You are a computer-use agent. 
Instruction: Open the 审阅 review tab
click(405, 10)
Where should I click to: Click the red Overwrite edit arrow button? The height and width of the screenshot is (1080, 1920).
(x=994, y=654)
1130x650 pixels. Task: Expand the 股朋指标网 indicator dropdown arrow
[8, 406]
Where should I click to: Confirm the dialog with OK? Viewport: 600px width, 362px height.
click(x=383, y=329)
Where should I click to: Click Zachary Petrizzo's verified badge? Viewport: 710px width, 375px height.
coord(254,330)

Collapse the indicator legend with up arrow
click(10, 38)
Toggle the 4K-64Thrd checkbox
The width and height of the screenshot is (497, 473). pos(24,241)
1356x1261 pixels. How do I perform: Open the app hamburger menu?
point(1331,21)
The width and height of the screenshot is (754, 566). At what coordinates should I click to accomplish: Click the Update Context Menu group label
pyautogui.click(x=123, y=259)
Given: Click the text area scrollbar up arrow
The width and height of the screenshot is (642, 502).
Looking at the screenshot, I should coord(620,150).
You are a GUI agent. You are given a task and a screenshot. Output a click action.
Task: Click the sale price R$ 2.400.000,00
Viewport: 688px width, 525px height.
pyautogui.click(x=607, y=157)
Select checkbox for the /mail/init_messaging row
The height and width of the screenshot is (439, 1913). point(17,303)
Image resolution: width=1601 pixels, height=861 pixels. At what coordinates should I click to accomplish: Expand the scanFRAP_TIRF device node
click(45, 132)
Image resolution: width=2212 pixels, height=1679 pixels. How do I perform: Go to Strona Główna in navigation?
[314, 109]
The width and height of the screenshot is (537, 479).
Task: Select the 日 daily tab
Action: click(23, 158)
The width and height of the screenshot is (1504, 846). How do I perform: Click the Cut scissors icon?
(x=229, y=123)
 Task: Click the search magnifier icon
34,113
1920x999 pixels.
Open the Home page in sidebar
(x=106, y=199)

- - - -

## Required task
Reproduce the data above line for line, without changing anything.

## Task output
You are a computer-use agent. 
Instruction: Open the 审阅 review tab
click(405, 10)
Where should I click to: Click the red Overwrite edit arrow button? The height and width of the screenshot is (1080, 1920).
(x=994, y=654)
1130x650 pixels. Task: Expand the 股朋指标网 indicator dropdown arrow
[8, 406]
Where should I click to: Confirm the dialog with OK? Viewport: 600px width, 362px height.
click(x=383, y=329)
Where should I click to: Click Zachary Petrizzo's verified badge? Viewport: 710px width, 375px height.
coord(254,330)

Collapse the indicator legend with up arrow
click(10, 38)
Toggle the 4K-64Thrd checkbox
The width and height of the screenshot is (497, 473). pos(24,241)
1356x1261 pixels. How do I perform: Open the app hamburger menu?
point(1331,21)
The width and height of the screenshot is (754, 566). At what coordinates should I click to accomplish: Click the Update Context Menu group label
pyautogui.click(x=123, y=259)
Given: Click the text area scrollbar up arrow
The width and height of the screenshot is (642, 502).
Looking at the screenshot, I should coord(620,150).
You are a GUI agent. You are given a task and a screenshot. Output a click action.
Task: Click the sale price R$ 2.400.000,00
Viewport: 688px width, 525px height.
pyautogui.click(x=607, y=157)
Select checkbox for the /mail/init_messaging row
The height and width of the screenshot is (439, 1913). point(17,303)
Image resolution: width=1601 pixels, height=861 pixels. At what coordinates should I click to accomplish: Expand the scanFRAP_TIRF device node
click(45, 132)
Image resolution: width=2212 pixels, height=1679 pixels. How do I perform: Go to Strona Główna in navigation?
[314, 109]
The width and height of the screenshot is (537, 479).
Task: Select the 日 daily tab
Action: click(23, 158)
The width and height of the screenshot is (1504, 846). How do I perform: Click the Cut scissors icon?
(x=229, y=123)
 Task: Click the search magnifier icon
34,113
1920x999 pixels.
Open the Home page in sidebar
(x=106, y=199)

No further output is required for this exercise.